TO DO: Write out the lines of the material from the line with "This screenshot has width=1161, height=885." to the line with "[x=407, y=521]", both included, and leave the pictures out of your answer.

DATASET RECORDS:

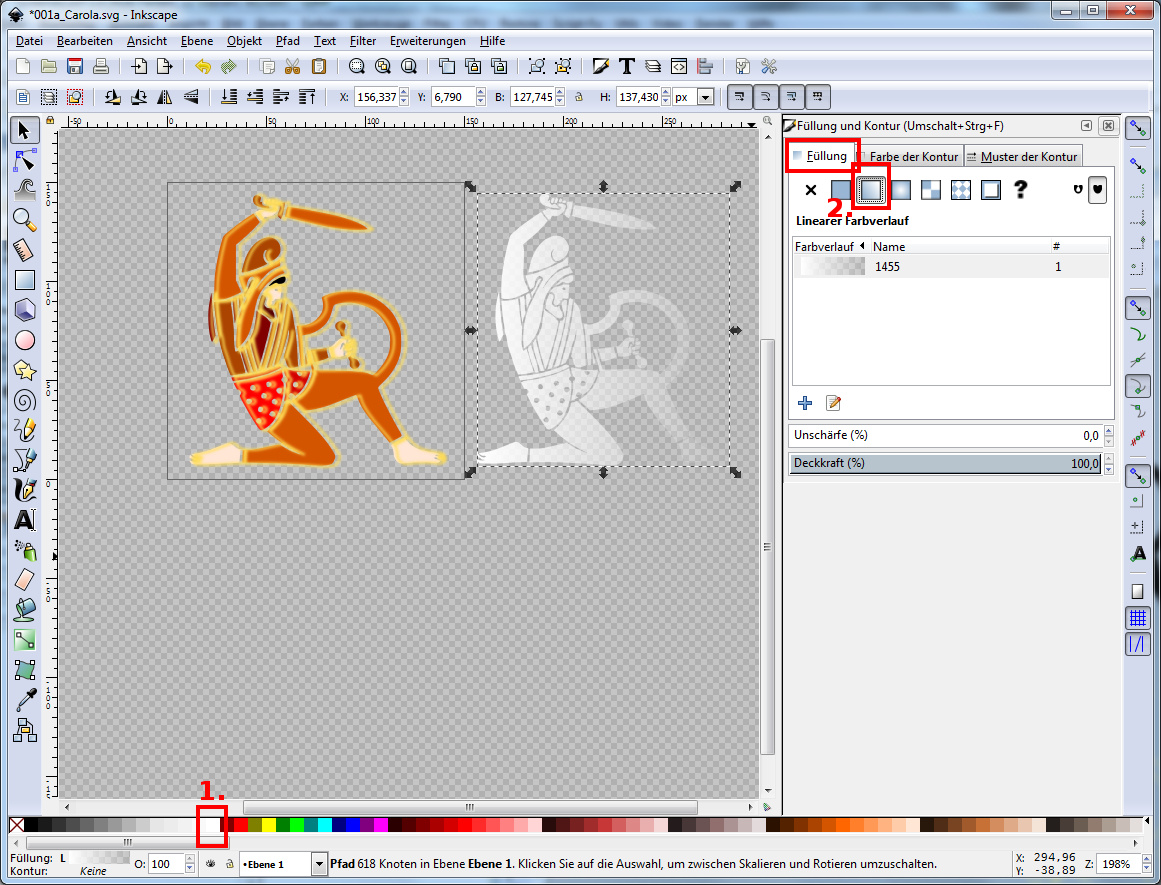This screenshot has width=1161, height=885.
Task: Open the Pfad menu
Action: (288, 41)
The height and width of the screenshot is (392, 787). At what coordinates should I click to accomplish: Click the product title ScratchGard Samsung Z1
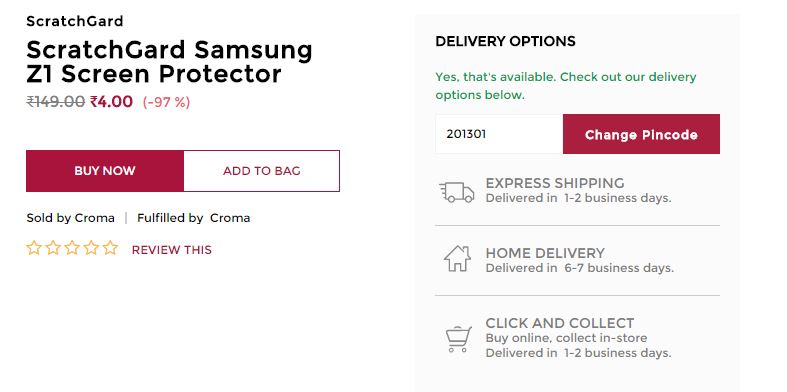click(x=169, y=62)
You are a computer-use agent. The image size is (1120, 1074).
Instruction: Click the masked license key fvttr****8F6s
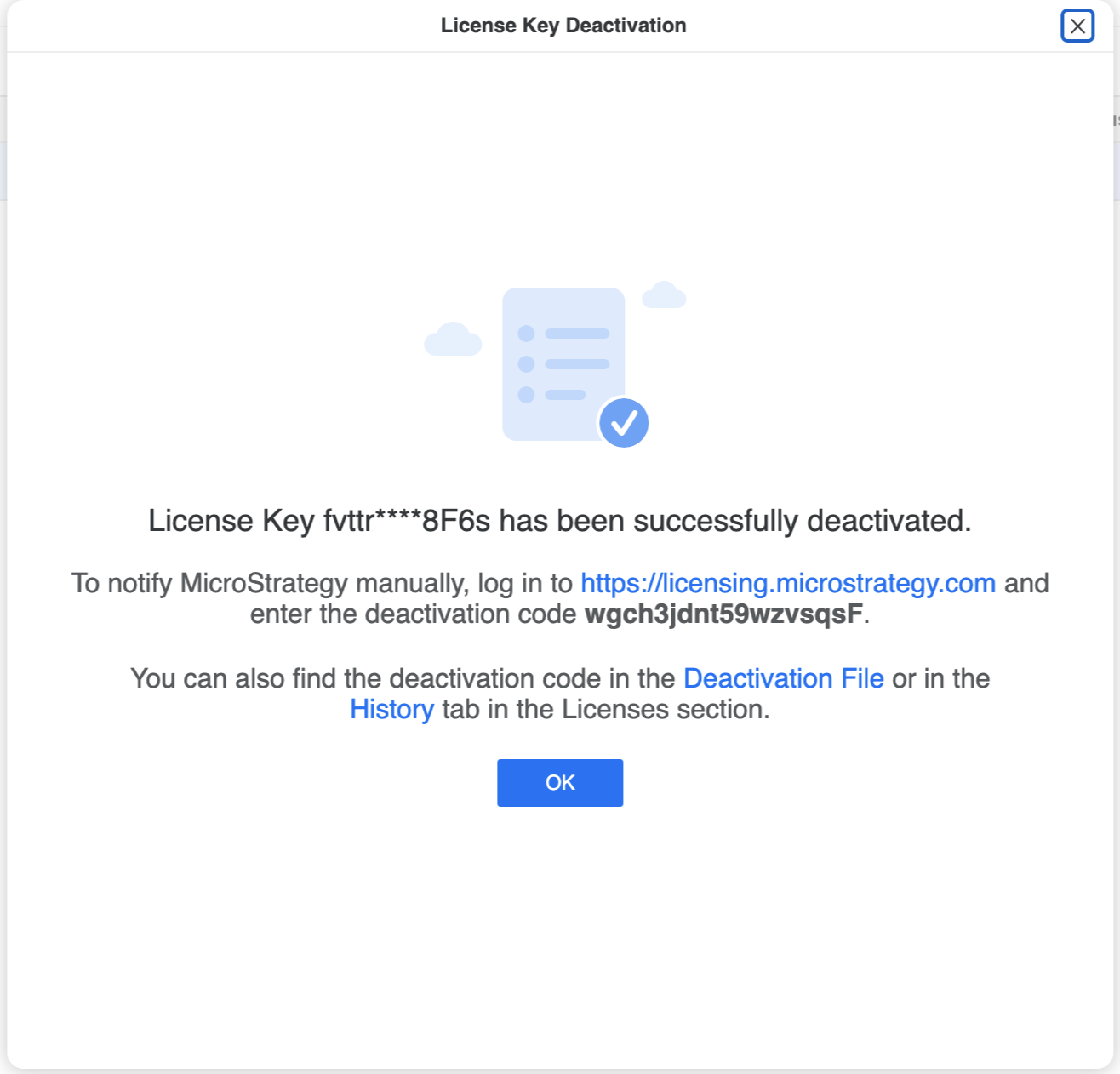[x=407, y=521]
---
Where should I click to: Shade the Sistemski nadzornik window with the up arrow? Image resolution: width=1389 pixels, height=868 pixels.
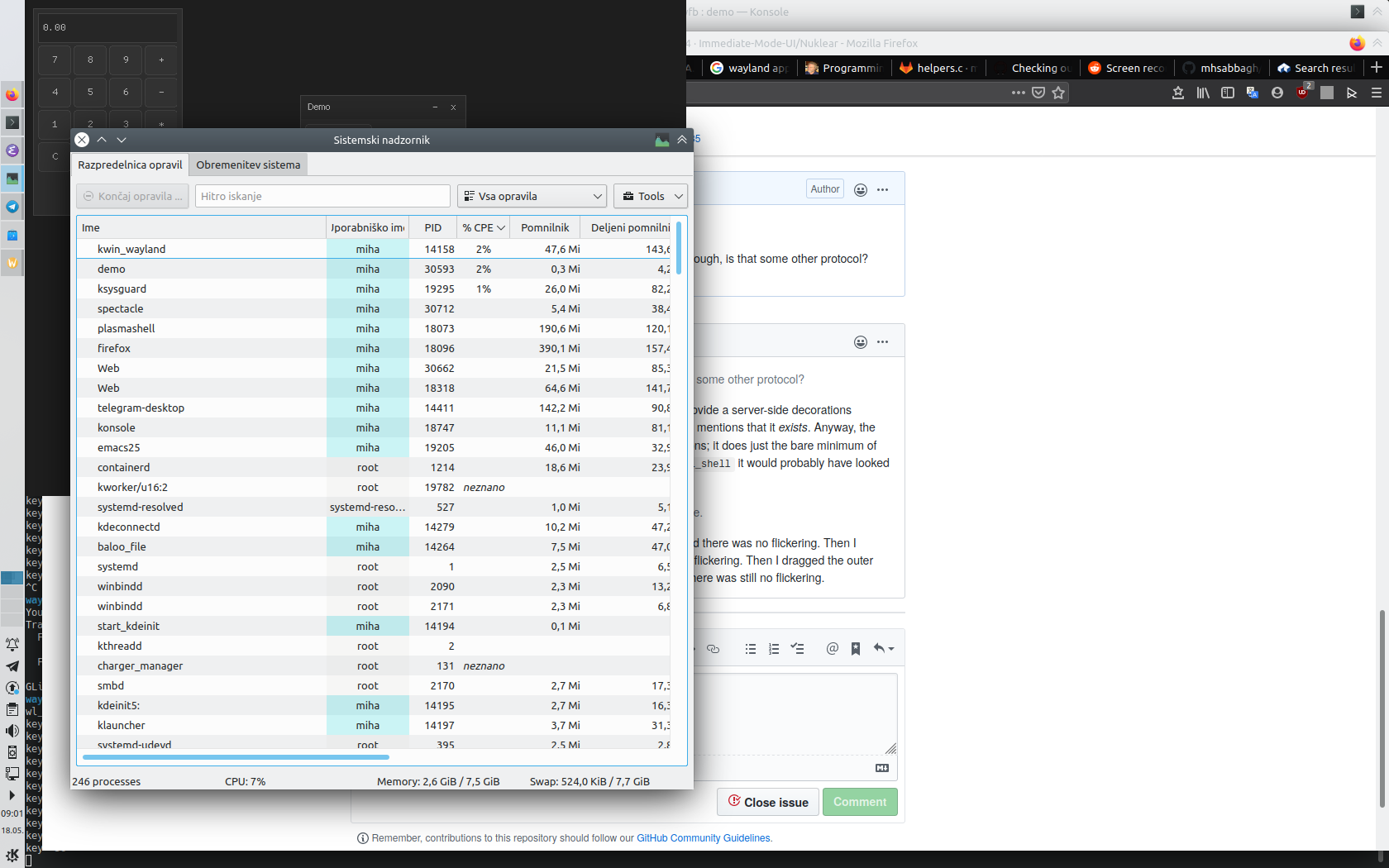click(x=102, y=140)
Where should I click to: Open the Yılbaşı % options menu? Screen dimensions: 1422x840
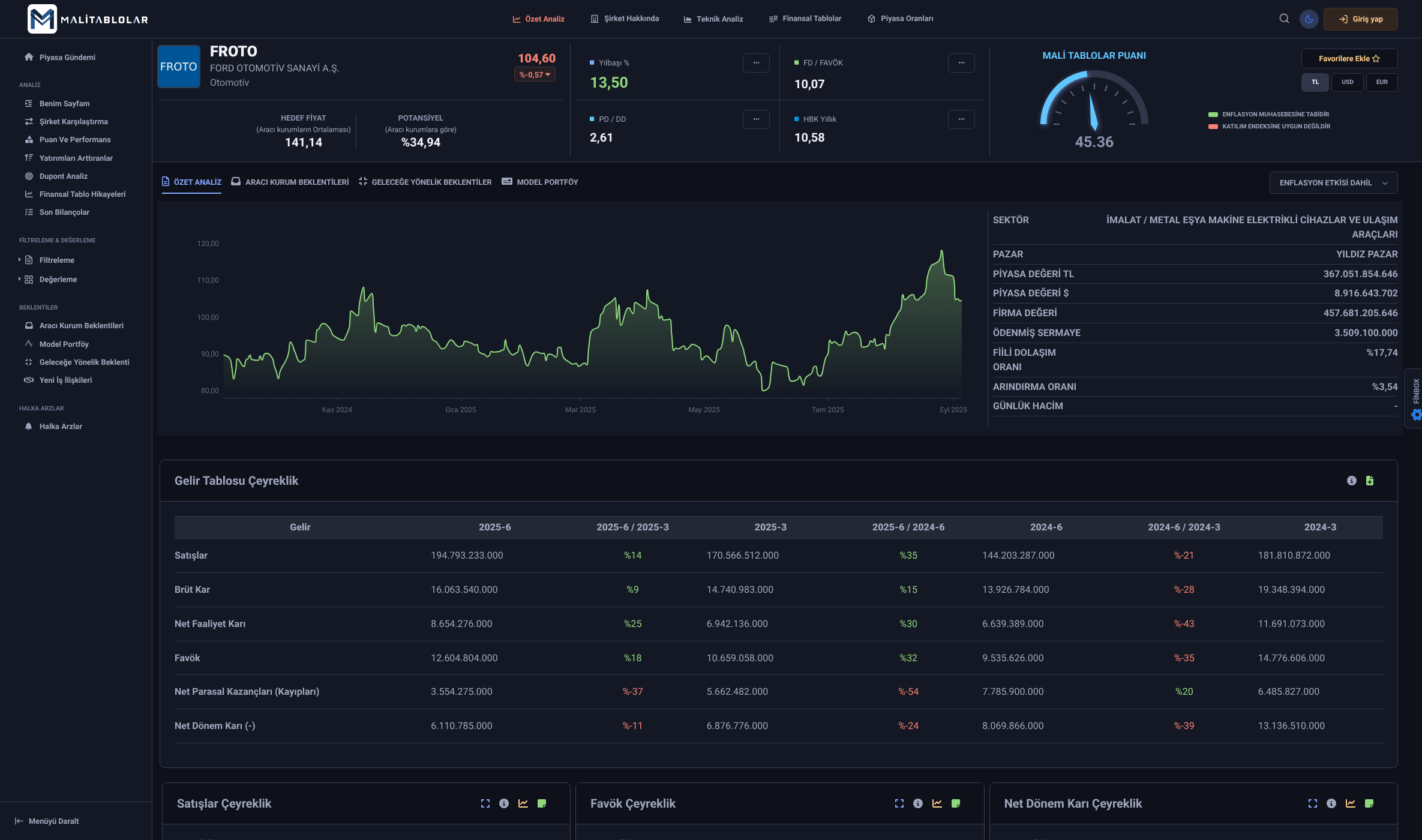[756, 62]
==
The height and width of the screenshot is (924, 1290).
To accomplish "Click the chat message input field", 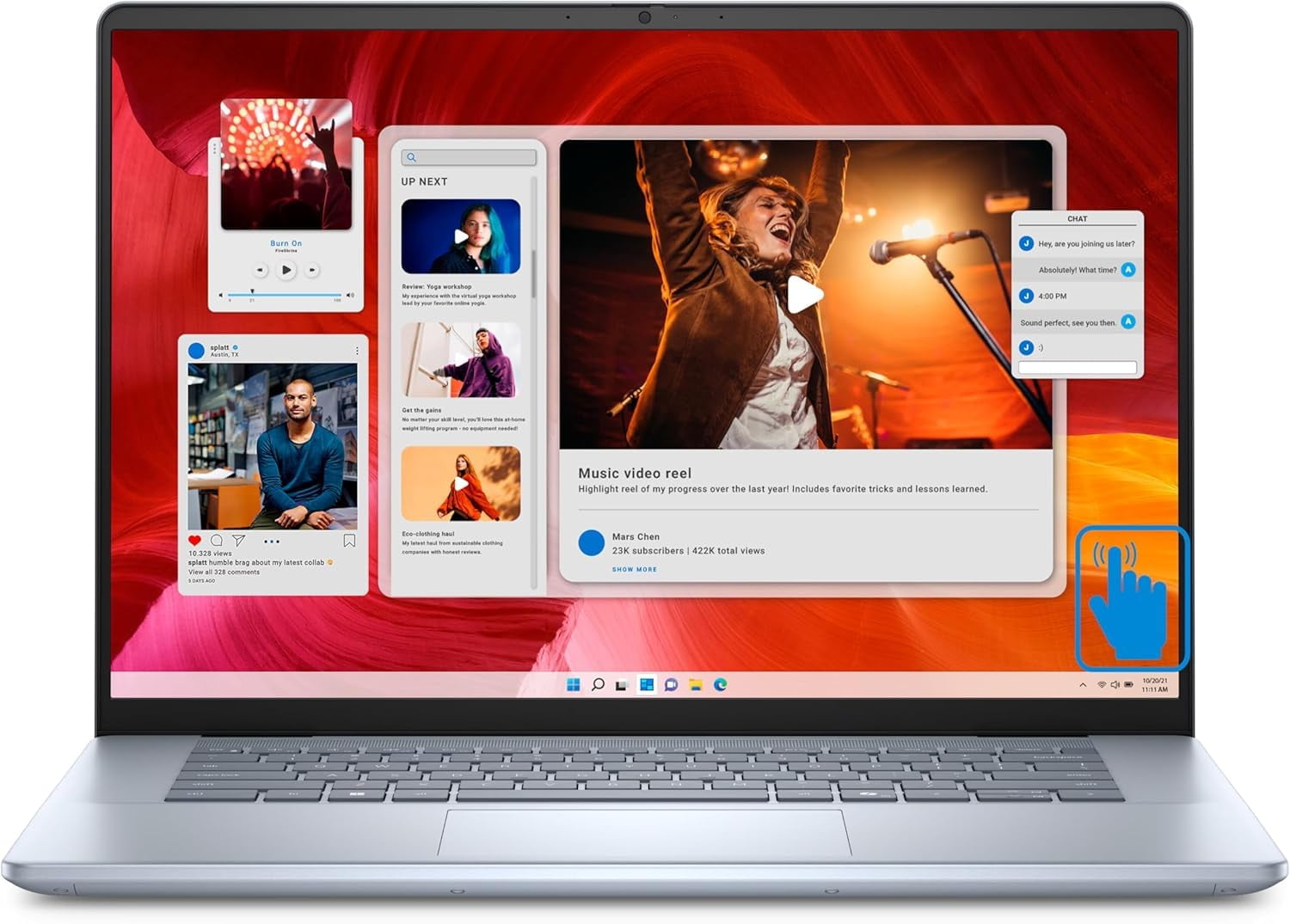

RESULT FOR THIS EXERCISE:
This screenshot has width=1161, height=885.
Task: Open the Pfad menu
Action: (288, 41)
The height and width of the screenshot is (392, 787). At what coordinates should I click to accomplish: Click the product title ScratchGard Samsung Z1
click(x=169, y=62)
You are a computer-use agent. The image size is (1120, 1074).
Instruction: Click the masked license key fvttr****8F6s
[x=407, y=521]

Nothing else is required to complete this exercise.